Tyrosine Phosphatases in Bone Biology

We are studying the roles of protein tyrosine phosphatases (PTPs) in osteoclast (OCL) biology. PTPs are a large family of enzymes that dephosphorylate tyrosine residues in proteins, thereby regulating protein phosphorylation in concert with the protein tyrosine kinase (PTKs).

Among our studies we have shown that the non-receptor isoform of protein tyrosine phosphatase epsilon (cyt-PTPe) supports the adhesion and activity of these cells. Lack of cyt-PTPe causes structural defects in podosomes, the subcellular structures by which osteoclasts adhere to bone. At the molecular level, physical contact of OCLs with bone matrix activates signaling by the integrin receptor molecules, the mechano-sensory receptors of the cell. Activation of integrin signaling in OCLs induces phosphorylation of cyt-PTPe at its C-terminal Y638. This phosphorylation event allows the adaptor molecule Grb2 to bind cyt-PTPe and to recruit the PTK Src to its vicinity. cyt-PTPe then dephosphorylates Src at its inhibitory Y527, thus activating the kinase. Proper Src kinase activity is essential for OCLs to adhere to bone and to degrade it properly. Lack of cyt-PTPe in PTPe-deficient mice reduces Src activity in OCLs and hence harms the function of these cells, both in culture and in vivo. 

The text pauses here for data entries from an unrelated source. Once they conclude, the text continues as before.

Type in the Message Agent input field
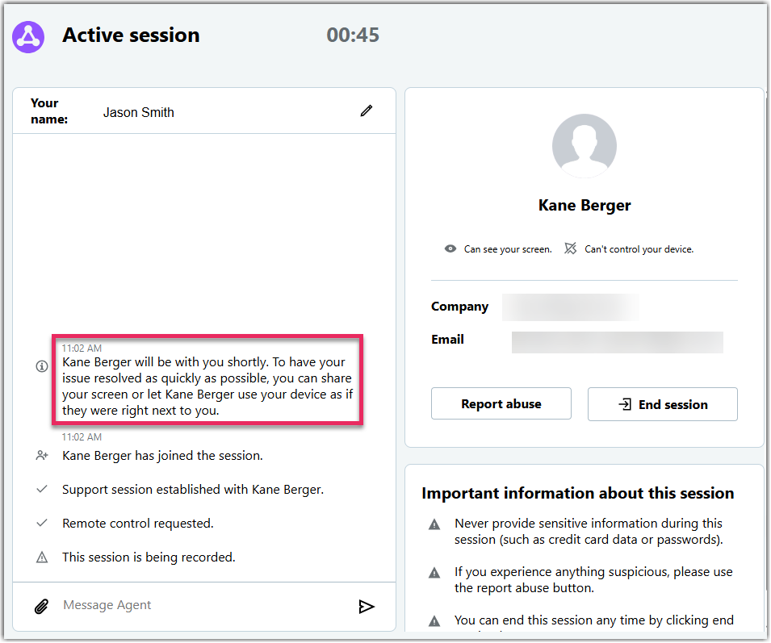Image resolution: width=771 pixels, height=643 pixels. click(x=202, y=606)
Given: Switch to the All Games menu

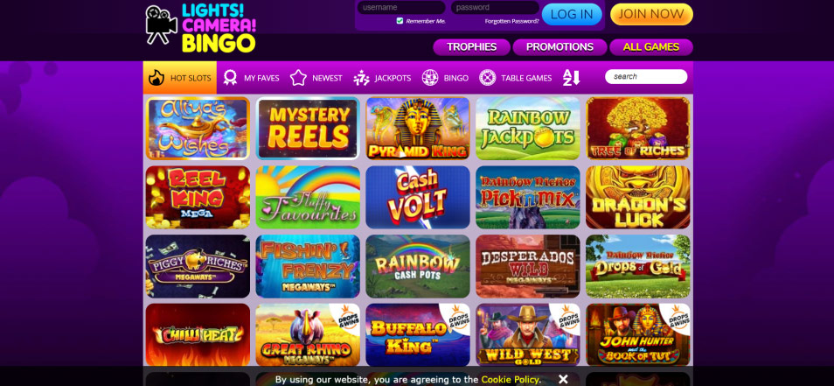Looking at the screenshot, I should point(651,47).
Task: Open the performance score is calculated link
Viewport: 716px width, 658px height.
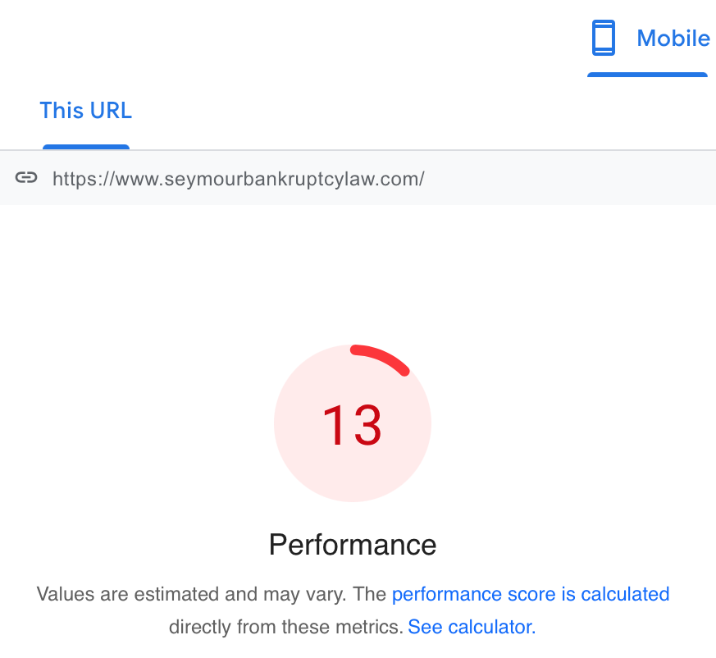Action: 531,594
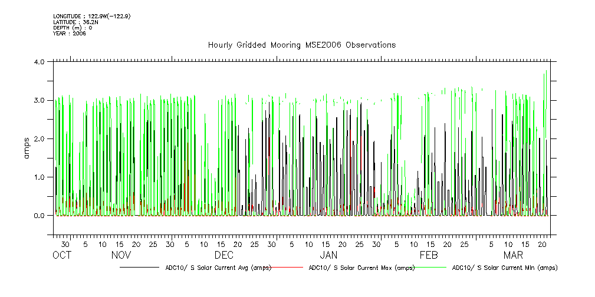Screen dimensions: 595x297
Task: Select the JAN month label
Action: pyautogui.click(x=328, y=255)
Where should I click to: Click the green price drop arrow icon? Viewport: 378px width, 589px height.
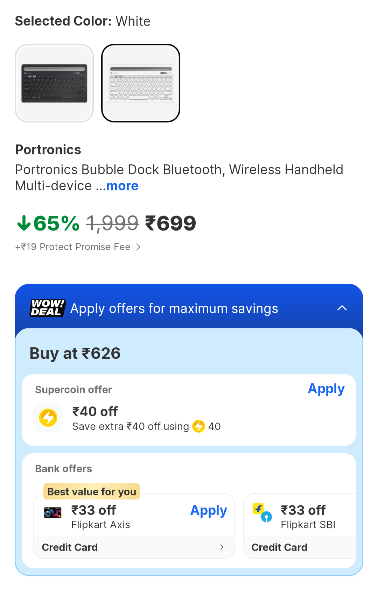pyautogui.click(x=24, y=223)
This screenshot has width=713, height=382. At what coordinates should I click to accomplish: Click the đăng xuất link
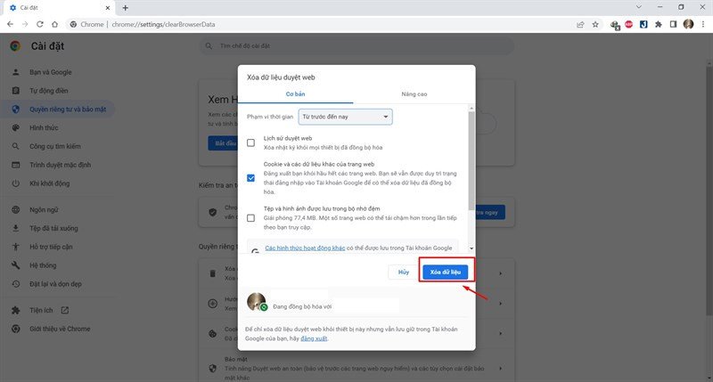[x=314, y=339]
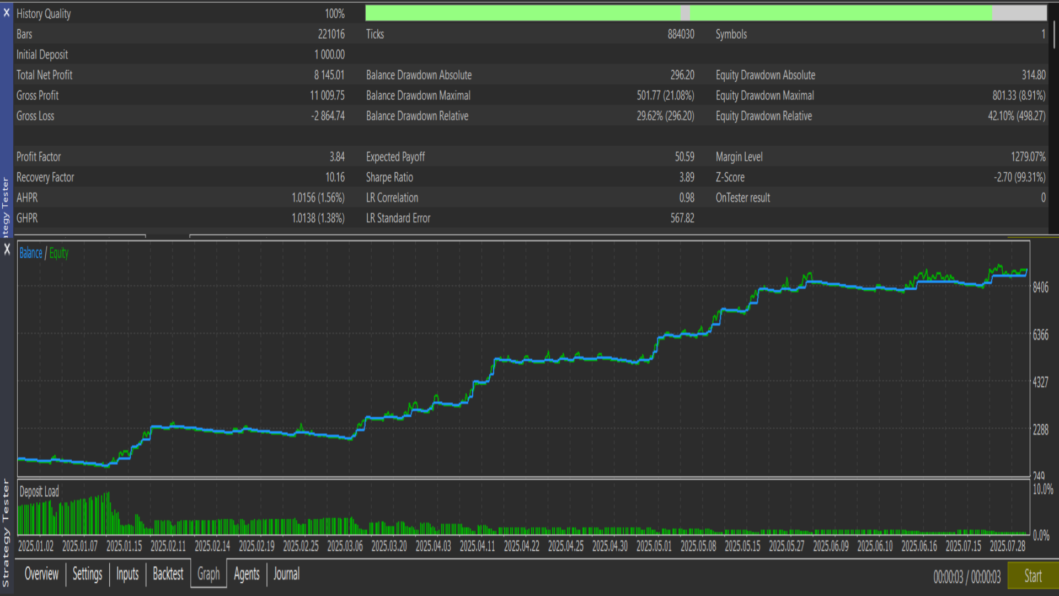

Additional studies have revealed that, surprisingly, the closely-related PTP Alpha (RPTPa) does not play a unique role in osteoclasts. This is because the isoform of PTPe that is expressed in osteoclasts is the non-receptor, predominantly cytosolic form of PTPe, while PTP Alpha is expressed in these cells as a receptor-type PTP that is present at the cell membrane. Removing the PTP Alpha catalytic domains from their association with the membrane and transferring them into the cytosol allows them to function in OCLs similar to cyt-PTPe.

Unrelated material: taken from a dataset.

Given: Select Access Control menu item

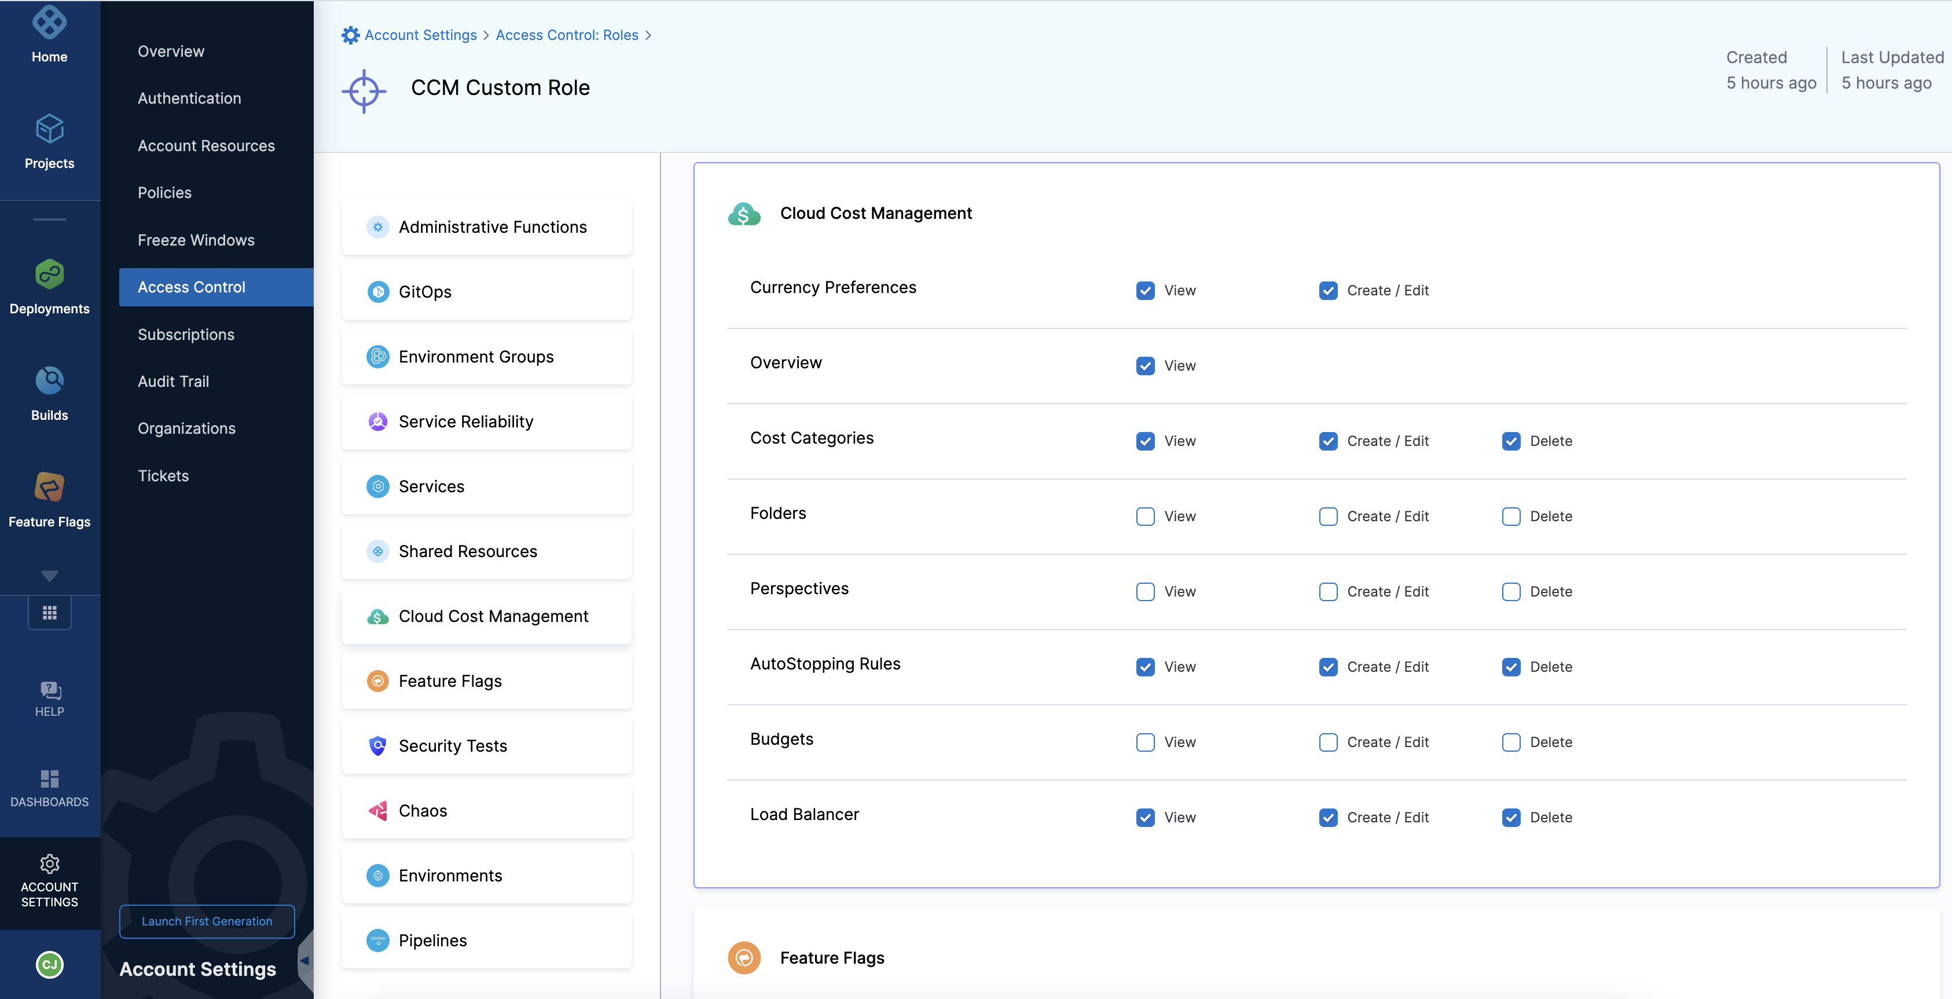Looking at the screenshot, I should (x=192, y=287).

Our studies of the receptor-type PTPROt have shown that this PTP regulates Src in a more complex manner. PTPROt undergoes phosphorylation at its C-terminal Y399, which enables it to activate Src by dephosphorylating Src itself at Y527, which activates Src. In contrast, when PTPROt is not phosphorylated at Y399, this PTP down-regulates Src activity. Phosphorylation of PTPROt at Y399 is thus a molecular switch that balances between its activity as an activator vs. an inhibitor of Src, in vitro and in vivo. Accordingly, mice that completely lack PTPROt do not exhibit bone or osteoclast phenotypes since both the activation and the inhibitory functions of PTPROt towards Src are disrupted, resulting in no net change in Src or OCL activities. On the other hand, mice homozygous for Y399F PTPROt, in which the Y399 phosphorylation site has been destroyed (thereby mimicking the non-phosphorylated state of PTPROt), exhibit reduced Src activity, reduced OCL activity, and increased bone mass.

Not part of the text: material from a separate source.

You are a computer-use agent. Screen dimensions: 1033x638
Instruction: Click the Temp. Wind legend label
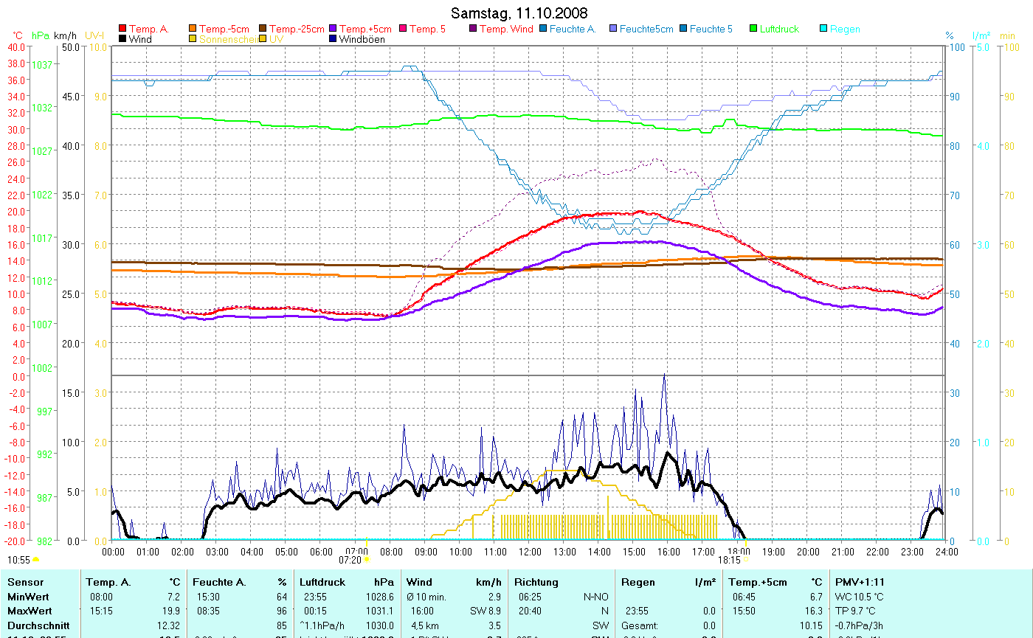506,30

We have also studied an additional receptor-type PTP, PTPRJ (also known as DEP-1). We have shown that OCLs from mice lacking PTPRJ exhibit OCLs that do not mature properly and as a result function less well than wild-type OCLs. As a result, PTPRJ-knockout mice exhibit an increase in bone mass. Mice in which PTPRJ is removed in an OCL-specific manner behave in a similar manner, indicating that these effects are cell-autonomous in OCLs and are not caused by endocrine or other systemic effects in the mice. At the molecular level, we have shown that loss of PTPRJ in OCLs reduces the amounts of NFATc1, the key transcription factor that drives osteoclastogenesis. NFATc1 can be marked for degradation following its ubiquitination by Cbl, which can be induced by M-CSF receptor signaling. In the absence of PTPRJ M-CSF receptor signaling and Cbl activity are increased, leading to increased ubiquitination and degradation of NFATc1 and to consequent reduced OCL maturation and activity.